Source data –
☆ ☆ ☆ ☆ ☆

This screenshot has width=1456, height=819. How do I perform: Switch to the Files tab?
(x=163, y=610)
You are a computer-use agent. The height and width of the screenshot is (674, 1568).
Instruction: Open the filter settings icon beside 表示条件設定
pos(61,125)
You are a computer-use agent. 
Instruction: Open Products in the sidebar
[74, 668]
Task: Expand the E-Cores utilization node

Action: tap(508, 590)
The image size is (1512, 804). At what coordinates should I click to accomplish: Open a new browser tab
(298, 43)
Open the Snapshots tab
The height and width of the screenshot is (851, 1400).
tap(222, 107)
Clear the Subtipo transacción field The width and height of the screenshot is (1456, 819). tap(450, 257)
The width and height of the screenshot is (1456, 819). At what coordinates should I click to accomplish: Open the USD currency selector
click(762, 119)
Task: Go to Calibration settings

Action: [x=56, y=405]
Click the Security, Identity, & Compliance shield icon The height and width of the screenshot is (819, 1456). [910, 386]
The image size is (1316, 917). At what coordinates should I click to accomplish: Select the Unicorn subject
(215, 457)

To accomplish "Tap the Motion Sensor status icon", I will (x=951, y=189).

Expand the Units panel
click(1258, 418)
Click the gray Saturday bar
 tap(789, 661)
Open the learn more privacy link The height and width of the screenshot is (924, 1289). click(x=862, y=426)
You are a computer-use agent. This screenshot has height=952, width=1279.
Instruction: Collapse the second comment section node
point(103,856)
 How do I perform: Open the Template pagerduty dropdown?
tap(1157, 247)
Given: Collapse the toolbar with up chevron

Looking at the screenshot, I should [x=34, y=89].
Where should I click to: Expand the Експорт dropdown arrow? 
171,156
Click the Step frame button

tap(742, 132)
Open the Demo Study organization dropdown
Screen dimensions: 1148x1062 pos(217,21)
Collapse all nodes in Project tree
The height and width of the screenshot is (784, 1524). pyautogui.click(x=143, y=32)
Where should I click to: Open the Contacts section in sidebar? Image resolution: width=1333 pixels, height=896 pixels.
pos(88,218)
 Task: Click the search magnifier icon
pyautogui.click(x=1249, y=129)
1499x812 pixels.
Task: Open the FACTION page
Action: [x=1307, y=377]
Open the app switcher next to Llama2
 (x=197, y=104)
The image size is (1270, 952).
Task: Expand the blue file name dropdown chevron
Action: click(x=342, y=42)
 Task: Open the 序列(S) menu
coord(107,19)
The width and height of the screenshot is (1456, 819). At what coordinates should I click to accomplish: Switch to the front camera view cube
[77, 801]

☆ ☆ ☆ ☆ ☆

About this task – Transcribe the entries exactly, and make each line match the original.

Completed exercise –
This screenshot has width=1456, height=819. How do I perform: Switch to the Files tab?
(x=163, y=610)
You are a computer-use agent. The height and width of the screenshot is (674, 1568).
Instruction: Open the filter settings icon beside 表示条件設定
pos(61,125)
You are a computer-use agent. 
Instruction: Open Products in the sidebar
[74, 668]
Task: Expand the E-Cores utilization node

Action: tap(508, 590)
The image size is (1512, 804). At what coordinates should I click to accomplish: Open a new browser tab
(298, 43)
Open the Snapshots tab
The height and width of the screenshot is (851, 1400).
tap(222, 107)
Clear the Subtipo transacción field The width and height of the screenshot is (1456, 819). tap(450, 257)
The width and height of the screenshot is (1456, 819). At what coordinates should I click to accomplish: Open the USD currency selector
click(762, 119)
Task: Go to Calibration settings

Action: [x=56, y=405]
Click the Security, Identity, & Compliance shield icon The height and width of the screenshot is (819, 1456). [910, 386]
The image size is (1316, 917). At what coordinates should I click to accomplish: Select the Unicorn subject
(215, 457)

To accomplish "Tap the Motion Sensor status icon", I will (x=951, y=189).

Expand the Units panel
click(1258, 418)
Click the gray Saturday bar
 tap(789, 661)
Open the learn more privacy link The height and width of the screenshot is (924, 1289). click(x=862, y=426)
You are a computer-use agent. This screenshot has height=952, width=1279.
Instruction: Collapse the second comment section node
point(103,856)
 How do I perform: Open the Template pagerduty dropdown?
tap(1157, 247)
Given: Collapse the toolbar with up chevron

Looking at the screenshot, I should [x=34, y=89].
Where should I click to: Expand the Експорт dropdown arrow? 
171,156
Click the Step frame button

tap(742, 132)
Open the Demo Study organization dropdown
Screen dimensions: 1148x1062 pos(217,21)
Collapse all nodes in Project tree
The height and width of the screenshot is (784, 1524). pyautogui.click(x=143, y=32)
Where should I click to: Open the Contacts section in sidebar? Image resolution: width=1333 pixels, height=896 pixels.
pos(88,218)
 Task: Click the search magnifier icon
pyautogui.click(x=1249, y=129)
1499x812 pixels.
Task: Open the FACTION page
Action: [x=1307, y=377]
Open the app switcher next to Llama2
 (x=197, y=104)
The image size is (1270, 952).
Task: Expand the blue file name dropdown chevron
Action: click(x=342, y=42)
 Task: Open the 序列(S) menu
coord(107,19)
The width and height of the screenshot is (1456, 819). At what coordinates should I click to accomplish: Switch to the front camera view cube
[77, 801]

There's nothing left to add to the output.